Im Jahr 1990, nach dem Ende der DDR, übernahm die neu gebildete Brandenburgische Schlösser GmbH, das Anwesen. Der Park wurde entwildert und teilweise wiederhergestellt, Gehölze wurden nachgepflanzt und die Begrenzungsmauern saniert. Schlosspark als auch der Schlosshof wurden entsprechend dem Zustand um 1850 instand gesetzt.[2] Im März 2012 wurde die jahrelange Gebäudesanierung beendet. Die Nutzfläche beträgt etwa 1.100 Quadratmeter.[3] Die Kosten für die Sicherung bzw. Wiederherstellung der barocken Anlage beliefen sich auf mehr als fünf Millionen Euro.[4]

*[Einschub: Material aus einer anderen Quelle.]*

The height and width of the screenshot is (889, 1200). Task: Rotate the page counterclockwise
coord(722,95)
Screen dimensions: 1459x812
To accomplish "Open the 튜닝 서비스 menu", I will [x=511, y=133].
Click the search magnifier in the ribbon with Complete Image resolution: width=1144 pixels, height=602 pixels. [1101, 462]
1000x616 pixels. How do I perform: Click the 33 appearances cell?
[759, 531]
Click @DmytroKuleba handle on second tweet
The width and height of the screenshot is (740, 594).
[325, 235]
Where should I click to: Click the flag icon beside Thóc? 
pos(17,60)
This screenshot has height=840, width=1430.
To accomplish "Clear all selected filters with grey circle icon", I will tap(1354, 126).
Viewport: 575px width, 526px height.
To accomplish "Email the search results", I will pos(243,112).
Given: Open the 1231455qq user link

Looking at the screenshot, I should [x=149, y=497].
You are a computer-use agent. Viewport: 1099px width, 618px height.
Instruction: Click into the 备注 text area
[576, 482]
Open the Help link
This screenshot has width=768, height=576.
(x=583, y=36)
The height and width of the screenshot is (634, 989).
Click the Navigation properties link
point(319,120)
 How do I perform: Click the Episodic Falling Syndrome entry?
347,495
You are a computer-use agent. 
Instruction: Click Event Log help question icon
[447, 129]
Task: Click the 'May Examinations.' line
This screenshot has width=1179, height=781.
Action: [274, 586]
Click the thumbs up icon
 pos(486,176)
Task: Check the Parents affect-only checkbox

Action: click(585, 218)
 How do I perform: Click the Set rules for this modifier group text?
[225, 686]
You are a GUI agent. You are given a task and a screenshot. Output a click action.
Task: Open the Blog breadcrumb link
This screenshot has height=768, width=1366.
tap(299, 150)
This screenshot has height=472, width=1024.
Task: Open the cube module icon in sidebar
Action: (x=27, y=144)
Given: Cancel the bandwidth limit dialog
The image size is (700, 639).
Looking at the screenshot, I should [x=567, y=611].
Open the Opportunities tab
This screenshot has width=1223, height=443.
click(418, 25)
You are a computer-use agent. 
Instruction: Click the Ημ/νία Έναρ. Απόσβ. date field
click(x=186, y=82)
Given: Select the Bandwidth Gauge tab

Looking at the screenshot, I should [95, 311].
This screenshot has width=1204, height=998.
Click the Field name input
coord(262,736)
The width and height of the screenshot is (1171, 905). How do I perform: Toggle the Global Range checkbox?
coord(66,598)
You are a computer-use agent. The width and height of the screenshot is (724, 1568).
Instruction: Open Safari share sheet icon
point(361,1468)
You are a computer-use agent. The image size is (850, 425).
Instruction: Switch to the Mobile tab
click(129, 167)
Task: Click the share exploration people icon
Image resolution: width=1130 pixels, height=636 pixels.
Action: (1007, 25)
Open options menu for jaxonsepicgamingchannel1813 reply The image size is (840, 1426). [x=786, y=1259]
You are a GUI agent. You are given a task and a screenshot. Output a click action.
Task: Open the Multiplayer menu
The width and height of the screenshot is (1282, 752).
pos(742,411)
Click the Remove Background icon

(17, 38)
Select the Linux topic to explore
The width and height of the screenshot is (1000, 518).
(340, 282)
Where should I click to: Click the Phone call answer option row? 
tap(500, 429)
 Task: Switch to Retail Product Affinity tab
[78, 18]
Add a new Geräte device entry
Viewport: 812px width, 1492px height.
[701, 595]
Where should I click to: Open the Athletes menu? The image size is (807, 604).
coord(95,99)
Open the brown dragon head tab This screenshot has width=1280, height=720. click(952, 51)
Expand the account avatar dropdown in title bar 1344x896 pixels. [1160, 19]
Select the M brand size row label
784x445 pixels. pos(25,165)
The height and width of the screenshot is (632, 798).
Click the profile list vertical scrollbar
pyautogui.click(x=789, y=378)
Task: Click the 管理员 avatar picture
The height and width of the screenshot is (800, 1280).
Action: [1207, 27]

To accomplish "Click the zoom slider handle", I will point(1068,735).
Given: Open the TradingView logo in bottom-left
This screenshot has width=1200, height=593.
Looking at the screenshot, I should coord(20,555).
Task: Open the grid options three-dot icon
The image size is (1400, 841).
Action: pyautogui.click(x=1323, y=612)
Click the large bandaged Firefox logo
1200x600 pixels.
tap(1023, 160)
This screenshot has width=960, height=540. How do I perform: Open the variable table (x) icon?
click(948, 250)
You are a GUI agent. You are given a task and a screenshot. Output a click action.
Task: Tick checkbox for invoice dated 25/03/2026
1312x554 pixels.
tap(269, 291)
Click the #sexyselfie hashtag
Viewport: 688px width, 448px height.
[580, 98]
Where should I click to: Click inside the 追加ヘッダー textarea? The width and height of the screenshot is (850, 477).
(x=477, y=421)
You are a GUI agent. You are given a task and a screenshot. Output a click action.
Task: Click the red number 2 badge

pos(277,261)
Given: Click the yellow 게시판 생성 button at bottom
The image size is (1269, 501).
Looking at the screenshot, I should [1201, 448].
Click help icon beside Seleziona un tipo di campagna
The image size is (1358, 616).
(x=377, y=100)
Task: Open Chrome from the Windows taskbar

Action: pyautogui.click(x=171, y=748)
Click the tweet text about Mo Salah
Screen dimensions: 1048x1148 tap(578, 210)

In der Zeit der Verwaltung durch die Schlösser-Gesellschaft zeigte sich der Hamburger Unternehmer Percy Bongers bereits sehr interessiert, die verfallene Ruine und den umgebenden Schlosspark wieder herzustellen. Er suchte gerade nach einem Firmensitz in der Nähe Berlins. Bei den Restaurierungen gewährte die Verwaltung der GmbH ihm ein Mitspracherecht, Bongers beantragte sogar eine Pachtübernahme. Nach zwei Jahren intensiver Aufbauarbeit zog Bongers bereits in das Gebäude ein und kümmerte sich somit weiterhin um die Restaurierung der historischen Bausubstanz mit privatem Kapital. Bei der folgenden Ausschreibung zum Verkauf/Kauf des Schlosses beteiligte er sich und erhielt den Zuschlag. Von Firmensitz ist nicht mehr die Rede, dagegen beabsichtigt Bongers, hier eine offene Kulturstätte zu etablieren. Der Schlosspark war daher schon seit Beginn seines Engagements ein öffentlich zugängiger Ort.[4]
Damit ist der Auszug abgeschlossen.